Tuesday’s Leon Schiff State-of-the-Art Lecture is taking on what the lecturer calls “the disease of the day” in hopes of shining a light on unmet needs in the race for a cure of nonalcoholic steatohepatitis (NASH).
“This topic of NASH was selected simply because it is the big disease of the day. We can cure hepatitis C in close to 99 percent of patients, but there’s still a lot to be done for NASH. So this is clearly an area where there’s a lot of energy being poured into to get drugs approved and much of that has been derived from the science in terms of the mechanisms of disease,” said Arun Sanyal, MD, FAASLD, professor at Virginia Commonwealth University and this year’s Schiff Lecturer.
NASH has a growing footprint in terms of burden of disease, and there’s still no approved drugs. Dr. Sanyal said his talk will focus on the progress made in the treatment of NASH from a clinical standpoint. He will also provide a vision for where the field needs to go in the future.
“The first wave of drugs are coming through and hopefully will get approved in the next two years,” he said. “Like most other disease states, the first set of drugs to come through really breaks down a lot of barriers and establishes a path for drugs with better efficacy and greater safety and tolerability to follow. These are very important first advances, but there’s a huge second wave coming and an even bigger third wave behind it.”
The possibility of combination therapeutics to develop treatment regimens with greater efficacy, the possibility of precision medicine to individualize therapeutics for each patient, and the possibility of innovations in trial design so that clinical trials can be performed faster and more efficiently are all going to be critically important to the future of NASH, said Dr.

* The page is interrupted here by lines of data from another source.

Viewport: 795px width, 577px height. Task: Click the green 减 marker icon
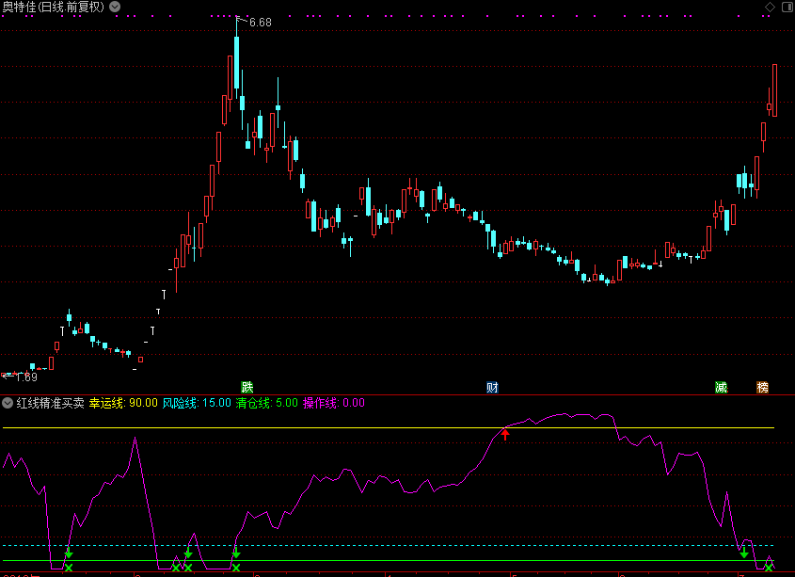click(721, 387)
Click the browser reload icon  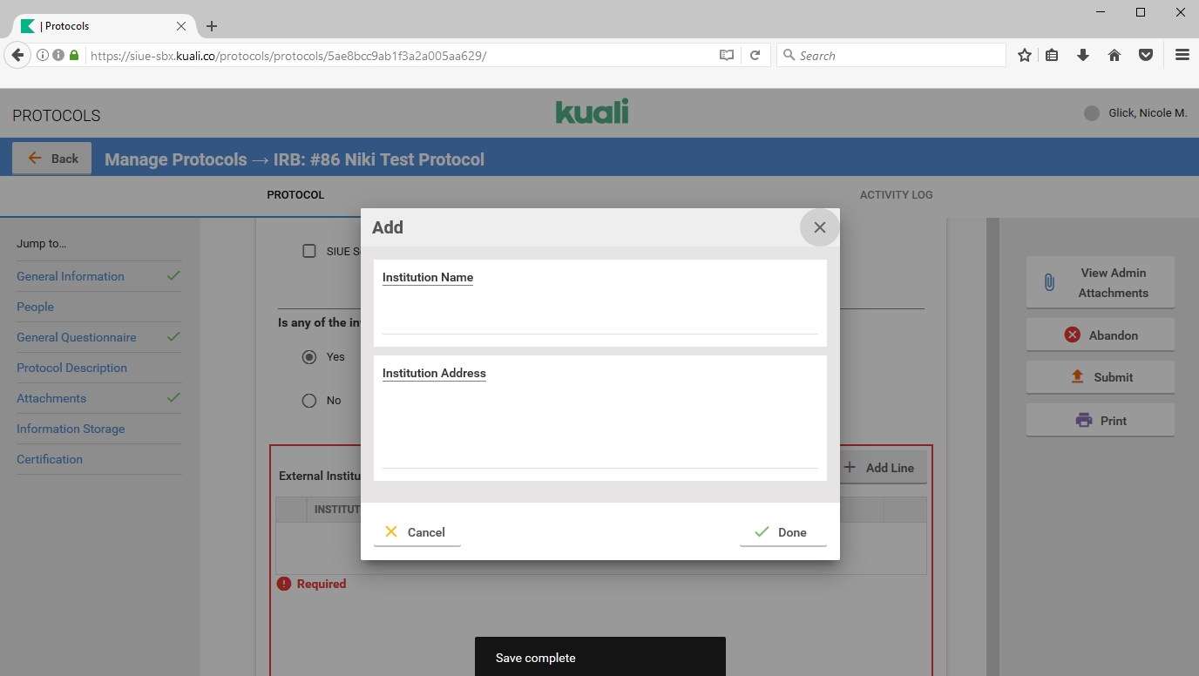coord(755,55)
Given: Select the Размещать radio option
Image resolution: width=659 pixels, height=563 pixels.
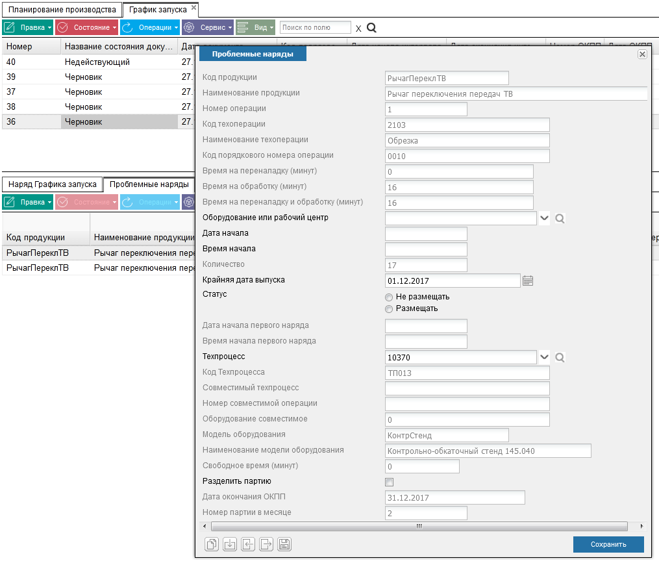Looking at the screenshot, I should pyautogui.click(x=389, y=308).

Sanyal, who said he plans to share a vision that incorporates all of these.
“I think the biggest challenge in this area is the development of simple tools to identify the patients in the community who are at particular risk of progression to cirrhosis and targeting them for therapy,” he said.
He noted that not everyone with fat in their liver will have bad outcomes. Negative outcomes are linked to a subset of people who have more aggressive liver injury and scarring of the liver.
“Right now the only way to identify those people is with a liver biopsy, but that’s really not a practical approach for the whole country because liver biopsies are invasive, they carry some risk, and they are not foolproof,” he said.
Better diagnostics, such as noninvasive biomarkers, that can be deployed in a routine family practice type setting are the current biggest unmet need, he added.
Dr. Sanyal said he hopes his Schiff Lecture will leave attendees feeling energized by the amount of movement in the field.
“I also would like to inspire some young people to continue to pick up the torch and carry on and maybe find new paradigms and to focus the people in the field around the areas where there are still the greatest unmet need,” he said.